Let’s now see how do the Truffle AST Nodes look for these variable operations.

Code organization

Before we show the code of the actual Nodes, a quick note about organizing the code of your language implementation.

We will need to introduce a new kind of Nodes representing Statements, and also a few new types of expression Nodes. While up to this point, we simply kept the Nodes in the same Java package as the rest of the classes in the language implementation, this would become very messy with all of these new Node classes.

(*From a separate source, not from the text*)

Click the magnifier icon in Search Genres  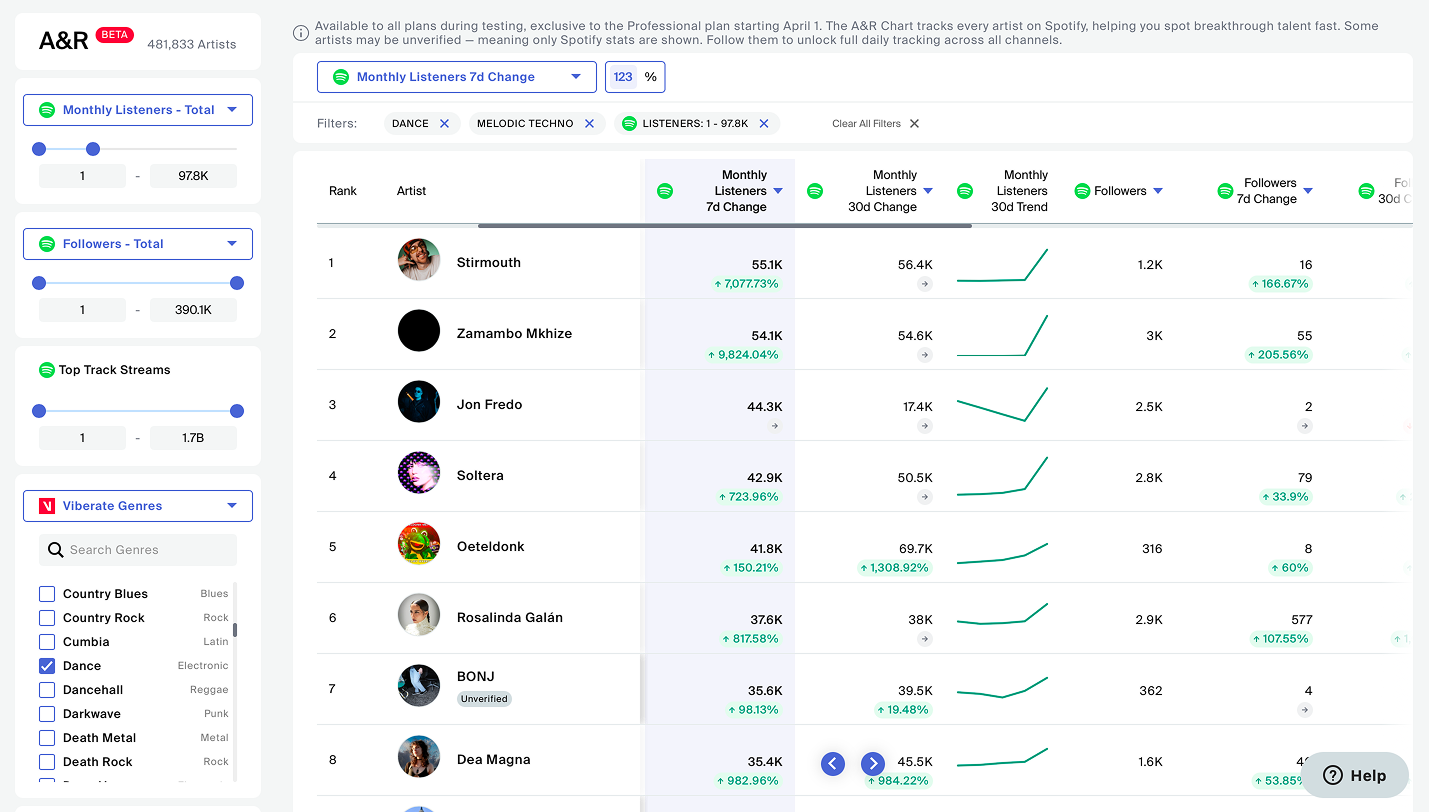[x=55, y=550]
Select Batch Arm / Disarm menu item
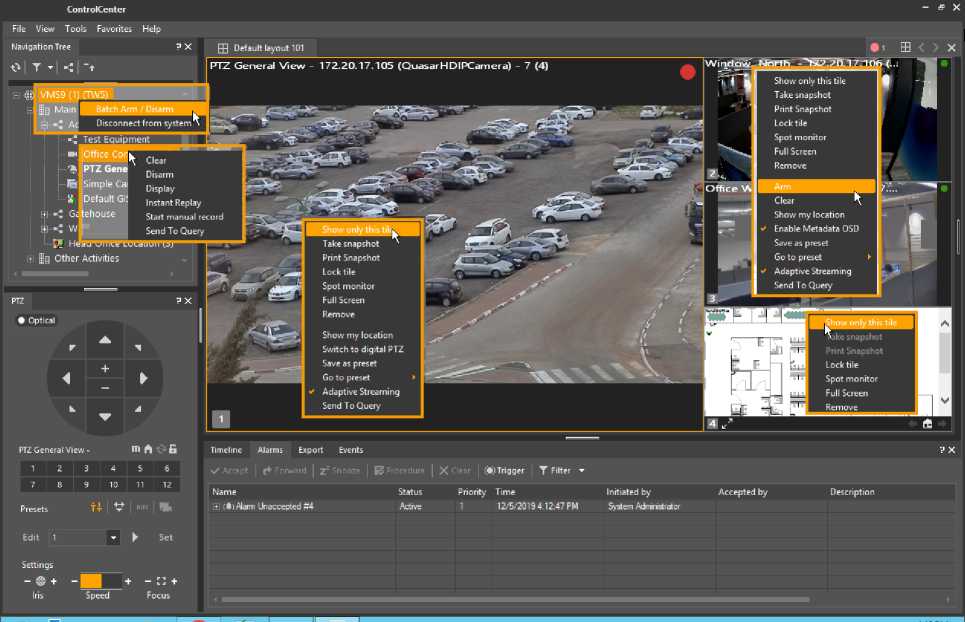Screen dimensions: 965x622 click(134, 109)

I would like to show you a way of organizing your language implementation code into Java packages that makes it very easy to tell where everything is, and which is quickly becoming a standard in the Truffle world:

basepackage
     |--- TruffleLanguage class
     |--- parser class
     |--- TypeSystem class
     |--- ...
     |--- basepackage.runtime
               |--- Undefined class
               |--- other runtime classes...
     |--- basepackage.nodes
               |--- RootNode class
               |--- basepackage.nodes.exprs
                         |--- expression Node classes...
               |--- basepackage.nodes.stmts
                         |--- statement Node classes...

This layout keeps everything organized and easy to find, and also scales nicely when you start supporting built-in functions (which we will get to soon, I promise!).

Statement Nodes

We will introduce a new abstract base class that all statements will extend:

public abstract class EasyScriptStmtNode extends Node {
    public abstract Object executeStatement(VirtualFrame frame);
}

It only has a single execute*() method, unlike the expression Nodes. To make sure we don’t confuse it with the execute*() methods from the expression Nodes, we call it executeStatement(), but, of course, the name can be anything you want (as long as it starts with the word “execute”).

The simplest kind of statement is the expression statement:

import com.oracle.truffle.api.frame.VirtualFrame;

public final class ExprStmtNode extends EasyScriptStmtNode {
    @SuppressWarnings("FieldMayBeFinal")
    @Child
    private EasyScriptExprNode expr;

    public ExprStmtNode(EasyScriptExprNode expr) {
        this.expr = expr;
    }

    @Override
    public Object executeStatement(VirtualFrame frame) {
        return this.expr.executeGeneric(frame);
    }
}

It simply returns the result of executing the expression it wraps.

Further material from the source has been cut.